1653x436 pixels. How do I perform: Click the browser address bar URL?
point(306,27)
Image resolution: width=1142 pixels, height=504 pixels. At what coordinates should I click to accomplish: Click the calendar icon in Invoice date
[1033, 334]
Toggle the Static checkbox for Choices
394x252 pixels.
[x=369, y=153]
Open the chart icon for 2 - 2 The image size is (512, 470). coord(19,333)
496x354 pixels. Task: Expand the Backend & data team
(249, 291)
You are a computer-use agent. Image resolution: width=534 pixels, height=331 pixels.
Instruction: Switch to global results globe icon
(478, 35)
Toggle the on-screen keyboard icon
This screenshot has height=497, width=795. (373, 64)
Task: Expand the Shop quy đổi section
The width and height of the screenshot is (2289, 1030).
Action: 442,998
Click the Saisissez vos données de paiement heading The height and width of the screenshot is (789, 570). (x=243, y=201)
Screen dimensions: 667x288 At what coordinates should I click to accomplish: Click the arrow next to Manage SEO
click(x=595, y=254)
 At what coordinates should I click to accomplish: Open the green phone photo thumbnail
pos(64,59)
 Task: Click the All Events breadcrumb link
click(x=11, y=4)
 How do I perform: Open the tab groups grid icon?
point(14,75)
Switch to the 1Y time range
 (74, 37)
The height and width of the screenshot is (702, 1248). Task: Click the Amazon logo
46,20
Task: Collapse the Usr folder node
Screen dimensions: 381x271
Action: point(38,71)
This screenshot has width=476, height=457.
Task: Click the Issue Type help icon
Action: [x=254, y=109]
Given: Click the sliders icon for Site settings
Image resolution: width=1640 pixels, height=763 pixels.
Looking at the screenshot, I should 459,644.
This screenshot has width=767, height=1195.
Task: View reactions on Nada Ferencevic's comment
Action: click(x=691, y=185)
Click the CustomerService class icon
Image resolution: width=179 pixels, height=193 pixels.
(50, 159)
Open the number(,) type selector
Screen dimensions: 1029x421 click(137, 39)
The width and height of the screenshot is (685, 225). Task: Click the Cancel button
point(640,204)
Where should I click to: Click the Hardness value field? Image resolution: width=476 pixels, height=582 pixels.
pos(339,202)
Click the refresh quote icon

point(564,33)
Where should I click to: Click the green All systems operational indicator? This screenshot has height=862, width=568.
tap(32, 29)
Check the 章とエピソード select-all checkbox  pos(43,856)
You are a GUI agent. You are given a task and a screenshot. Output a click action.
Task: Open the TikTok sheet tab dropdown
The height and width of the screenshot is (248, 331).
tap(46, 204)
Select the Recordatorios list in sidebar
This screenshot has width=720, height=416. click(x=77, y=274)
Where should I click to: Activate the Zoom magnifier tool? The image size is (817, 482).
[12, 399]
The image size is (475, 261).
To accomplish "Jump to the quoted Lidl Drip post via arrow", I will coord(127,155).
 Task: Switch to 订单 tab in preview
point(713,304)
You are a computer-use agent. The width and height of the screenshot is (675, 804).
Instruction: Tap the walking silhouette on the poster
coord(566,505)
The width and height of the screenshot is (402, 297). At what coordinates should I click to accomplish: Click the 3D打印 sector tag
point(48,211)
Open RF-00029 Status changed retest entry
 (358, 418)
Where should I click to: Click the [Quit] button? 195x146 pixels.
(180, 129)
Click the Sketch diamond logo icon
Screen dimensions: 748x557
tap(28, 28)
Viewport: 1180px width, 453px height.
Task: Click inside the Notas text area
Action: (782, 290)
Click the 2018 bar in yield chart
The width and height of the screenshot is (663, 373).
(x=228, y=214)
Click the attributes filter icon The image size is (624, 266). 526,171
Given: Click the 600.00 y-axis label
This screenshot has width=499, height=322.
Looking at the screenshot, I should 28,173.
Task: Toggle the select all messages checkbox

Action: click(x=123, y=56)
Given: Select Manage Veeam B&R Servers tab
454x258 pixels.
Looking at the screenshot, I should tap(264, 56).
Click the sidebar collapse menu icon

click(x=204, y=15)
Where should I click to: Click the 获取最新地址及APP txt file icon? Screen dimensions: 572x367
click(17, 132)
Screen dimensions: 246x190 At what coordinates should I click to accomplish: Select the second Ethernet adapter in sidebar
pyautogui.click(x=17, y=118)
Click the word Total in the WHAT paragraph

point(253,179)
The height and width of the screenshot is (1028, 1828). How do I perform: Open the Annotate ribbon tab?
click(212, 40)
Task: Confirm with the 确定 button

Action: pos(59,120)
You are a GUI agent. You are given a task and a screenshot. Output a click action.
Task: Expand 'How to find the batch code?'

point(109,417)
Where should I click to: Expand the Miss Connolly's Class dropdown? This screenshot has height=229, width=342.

* * * * * * *

YOUR ASSIGNMENT —
Where in the records above does the word "chart" appear? Copy each line that holds it.

RESULT —
Open the chart icon for 2 - 2 The image size is (512, 470). coord(19,333)
Click the 2018 bar in yield chart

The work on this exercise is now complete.